Titel magazine
2005-12-16 • 2005
-
Elektronisches Wellenrauschen und Vulkanhüsteleien Die schwedische Soundkünstlerin Hanna Hartman ist immer wieder auf der Suche nach natürlichen Klängen. Weltweit. Für zwei ihrer aktuell auf CD erschienen Werke war sie in Sizilien und auf der Ostsee unterwegs. Seit 1991 arbeitet Hanna Hartman als freie Mitarbeiterin beim schwedischen, dänischen und deutschen Rundfunk. Für \"Das Fällen hoher Bäume ist mit Risiken verbunden\" erhielt sie den Karl-Sczuka-Preis 2005. Auf einem Segelboot - von Berlin über die baltische See - entstanden Feldaufnahmen, die Hartman für das Hörstück \"Longitude 013° 26' E\" benutzte. Dieser Längengrad bezieht sich auf Kap Arkona, den nördlichsten Punkt der Insel Rügen. Naturklänge und komponierte Musik befinden sich im fließenden Übergang, die künstlichen Töne sind von den originalen kaum noch zu unterscheiden. Die Meereswellen schlagen gegen Ufer und Boot, die von Annette Krebs präparierte Gitarre schreit und seufzt dazu wie ein gequälter Kobold. \"Cratere\" wurde im Jahre 2003 von DeutschlandRadioBerlin gesendet. Aus der Tiefe dieses immer noch aktiven, sizilianischen Vulkans fauchen und schnauben bedrohliche Urgewalten. Im Inneren spielen sich unvorstellbare Eruptionen ab, die von Hanna Hartman mittels elektronischer Bearbeitungs- und Vervielfältigungsprozeduren in eine Endlosschleife verpackt wurden.
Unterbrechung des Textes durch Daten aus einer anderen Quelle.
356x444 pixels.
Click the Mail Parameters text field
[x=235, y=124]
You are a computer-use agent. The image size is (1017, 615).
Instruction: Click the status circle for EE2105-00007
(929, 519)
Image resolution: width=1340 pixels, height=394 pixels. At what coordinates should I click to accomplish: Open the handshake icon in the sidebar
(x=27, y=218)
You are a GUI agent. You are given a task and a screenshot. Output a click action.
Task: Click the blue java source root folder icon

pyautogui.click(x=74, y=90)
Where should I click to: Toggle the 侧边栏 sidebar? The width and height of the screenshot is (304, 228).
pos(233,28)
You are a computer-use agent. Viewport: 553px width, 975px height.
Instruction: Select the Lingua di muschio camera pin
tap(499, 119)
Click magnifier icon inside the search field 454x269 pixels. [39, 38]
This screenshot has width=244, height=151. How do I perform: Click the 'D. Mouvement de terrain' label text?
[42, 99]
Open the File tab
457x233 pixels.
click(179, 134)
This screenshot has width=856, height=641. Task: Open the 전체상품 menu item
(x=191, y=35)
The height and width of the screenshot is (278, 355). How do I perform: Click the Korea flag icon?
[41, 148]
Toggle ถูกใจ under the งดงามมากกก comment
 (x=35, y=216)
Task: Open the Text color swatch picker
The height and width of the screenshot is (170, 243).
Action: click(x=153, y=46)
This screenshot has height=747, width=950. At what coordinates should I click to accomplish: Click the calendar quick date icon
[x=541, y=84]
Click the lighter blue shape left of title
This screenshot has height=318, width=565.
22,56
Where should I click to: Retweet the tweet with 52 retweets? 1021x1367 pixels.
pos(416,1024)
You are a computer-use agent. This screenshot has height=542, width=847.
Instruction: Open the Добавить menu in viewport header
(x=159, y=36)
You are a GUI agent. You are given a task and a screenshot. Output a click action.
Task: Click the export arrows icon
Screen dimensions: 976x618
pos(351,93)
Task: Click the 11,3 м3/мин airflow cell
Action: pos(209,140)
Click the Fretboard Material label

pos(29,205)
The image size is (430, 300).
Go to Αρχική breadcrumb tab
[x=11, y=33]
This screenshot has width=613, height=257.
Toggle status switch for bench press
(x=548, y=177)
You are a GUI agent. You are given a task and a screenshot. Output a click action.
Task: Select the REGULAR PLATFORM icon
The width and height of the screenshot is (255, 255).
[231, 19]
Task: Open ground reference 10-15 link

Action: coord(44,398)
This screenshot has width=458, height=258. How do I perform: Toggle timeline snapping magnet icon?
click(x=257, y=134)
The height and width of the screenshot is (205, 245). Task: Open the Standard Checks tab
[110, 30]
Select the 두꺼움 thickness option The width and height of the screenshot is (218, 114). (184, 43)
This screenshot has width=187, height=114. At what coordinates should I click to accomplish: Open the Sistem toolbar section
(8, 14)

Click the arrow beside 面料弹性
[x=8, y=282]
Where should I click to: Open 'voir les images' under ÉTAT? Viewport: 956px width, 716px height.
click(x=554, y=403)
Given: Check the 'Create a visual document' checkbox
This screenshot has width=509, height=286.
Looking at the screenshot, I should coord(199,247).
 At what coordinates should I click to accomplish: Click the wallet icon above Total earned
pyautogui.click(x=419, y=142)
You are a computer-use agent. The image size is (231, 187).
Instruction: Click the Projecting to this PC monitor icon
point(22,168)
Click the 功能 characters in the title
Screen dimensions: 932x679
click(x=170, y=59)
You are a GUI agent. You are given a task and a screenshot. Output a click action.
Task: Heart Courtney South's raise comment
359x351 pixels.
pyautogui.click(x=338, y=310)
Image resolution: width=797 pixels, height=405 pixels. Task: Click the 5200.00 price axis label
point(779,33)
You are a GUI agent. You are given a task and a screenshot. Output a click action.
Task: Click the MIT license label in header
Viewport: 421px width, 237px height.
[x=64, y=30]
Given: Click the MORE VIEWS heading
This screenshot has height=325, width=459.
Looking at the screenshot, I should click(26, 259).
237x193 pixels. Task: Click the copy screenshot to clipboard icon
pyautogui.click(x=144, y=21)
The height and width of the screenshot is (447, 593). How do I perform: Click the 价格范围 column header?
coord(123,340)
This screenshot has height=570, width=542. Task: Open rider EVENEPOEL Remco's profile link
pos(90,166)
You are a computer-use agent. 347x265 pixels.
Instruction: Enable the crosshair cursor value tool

David Balzer und Reinhold Friedl bedienen dazu einen Neo-Bechstein, einen Flügel, dessen Klangerzeugung auf elektro-mechanischem Weg erfolgt. Zwar wird bei diesem um 1929/30 erfundenen Instrument der Ton auf althergebrachte Weise mit einer Klaviersaite erzeugt, die Verstärkung der Schwingungen und die Schallabstrahlung erfolgen dann aber elektrisch. Dieses Instrument ist mit einem Empfänger verbunden, der es ermöglicht, Radio- und Klaviersignale miteinander zu mischen.Hanna Hartmans Produktion verbindet naturgewaltige Feldaufnahmen mit den Errungenschaften digitaler Technik. Und dies geschieht auf eine Weise, die weder das eine noch das andere favorisiert, sondern vielmehr seinen Reize aus einer perfekten Mischung schöpft.